Participants included government officials, members of Parliament and development partners. Furthermore, visiting experts from Vietnam and Cambodia were in attendance as an effort to increase ASEAN cooperation and foster South-South knowledge sharing.
The workshop presented several areas of research that CESD has worked on:
- The state of the garment industry in Myanmar based on research findings
- The potential of the garment industry to promote equal opportunity for women in Myanmar
- The impacts from the establishment of the minimum wage in Myanmar
- The regional contribution of Myanmar migrant workers and the number of remittances sent back to Myanmar
- Identifying the patterns of internal and international migration for Myanmar migrant workers, the migration process and the conditions of their employment
According to CESD’s Apparel Survey in 2017, Myanmar national-owned garment industries have been struggling to survive, resulting in a 10% reduction in employment in 2017. Conversely, privately-owned enterprises have increased their employment by 10% in 2017, with 50% considering further market expansion. Therefore, it is important to understand these implications and what policies need to be implemented in order to manage the changes taking place. Based on the fact that approximately 90% of production workers employed in the industry are women, research and stakeholder consultations suggest that the garment industry has the potential to promote equal opportunity for women, who are critical for participatory development.
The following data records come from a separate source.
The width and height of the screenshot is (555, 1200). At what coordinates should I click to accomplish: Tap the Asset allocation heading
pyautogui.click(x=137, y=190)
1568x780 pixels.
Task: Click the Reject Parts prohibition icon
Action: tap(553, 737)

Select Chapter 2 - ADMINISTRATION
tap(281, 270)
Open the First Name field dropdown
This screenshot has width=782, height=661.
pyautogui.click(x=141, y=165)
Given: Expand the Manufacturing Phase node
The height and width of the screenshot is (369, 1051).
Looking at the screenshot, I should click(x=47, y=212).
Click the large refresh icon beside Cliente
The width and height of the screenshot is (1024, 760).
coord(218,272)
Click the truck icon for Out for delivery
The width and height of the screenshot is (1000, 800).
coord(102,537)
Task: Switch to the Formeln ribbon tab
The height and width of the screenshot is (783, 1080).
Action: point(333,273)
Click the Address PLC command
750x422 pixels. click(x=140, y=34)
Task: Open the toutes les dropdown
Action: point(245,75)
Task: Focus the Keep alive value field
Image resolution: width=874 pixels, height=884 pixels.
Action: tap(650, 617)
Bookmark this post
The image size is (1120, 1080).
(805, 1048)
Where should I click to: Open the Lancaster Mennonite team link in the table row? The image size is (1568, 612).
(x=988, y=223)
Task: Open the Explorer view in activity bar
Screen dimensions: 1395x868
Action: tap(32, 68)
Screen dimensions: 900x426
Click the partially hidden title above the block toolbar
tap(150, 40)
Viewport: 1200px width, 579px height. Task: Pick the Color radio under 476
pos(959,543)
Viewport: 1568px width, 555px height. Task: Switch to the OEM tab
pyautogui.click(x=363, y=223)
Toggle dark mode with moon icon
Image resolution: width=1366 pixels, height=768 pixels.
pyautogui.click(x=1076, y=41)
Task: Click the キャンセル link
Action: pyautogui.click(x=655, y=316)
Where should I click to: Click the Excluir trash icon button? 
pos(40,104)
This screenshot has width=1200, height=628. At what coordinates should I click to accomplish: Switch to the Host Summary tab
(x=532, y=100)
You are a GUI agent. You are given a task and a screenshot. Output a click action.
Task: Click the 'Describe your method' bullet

Myanmar workers have benefited from the establishment of the national minimum wage. In 2016, one year after the policy was implemented, the income of the lowest-wage workers from garment and food industries increased by 70%, as well as a 9% increase for skilled-workers. However, 10% of these workers reported not being able to enjoy the benefits of the minimum wage. Tripartite labour dispute resolving mechanisms were reported to be functioning adequately in the Yangon region, with a 30% reduction in labour disputes in the 2017-18 financial year. This is an impressive result, given that the region is responsible for 85% of national labour disputes.
One of the benefits of migration is the inflow of remittances which are critical for rural development in Myanmar, with approximately 70% of remittances directly flowing to rural families. The 2015 CESD’s Household Survey identified that Mon state comprised of the highest number of migrant workers in comparison to other states and regions. The use of formal remittance channels has increased over time due to better access to services. However, the majority of Myanmar’s migrant workers are working in low-wage countries because they are considered low-semi skilled workers. Moreover, there is a disparity between yearly remittance amounts based on location: the total from Thailand only amounted to MMK 1,000,000, whereas the total from South Korea reached approximately MMK 3,800,000. South Korea for example, is a higher earning country and requires higher skilled workers.
This workshop was pivotal in providing insight into the research findings based on labour reforms currently taking place in Myanmar. Furthermore, the workshop was a culmination of sorts for the CESD labour market reform project that is funded by the International Development Research Center (IDRC) Canada.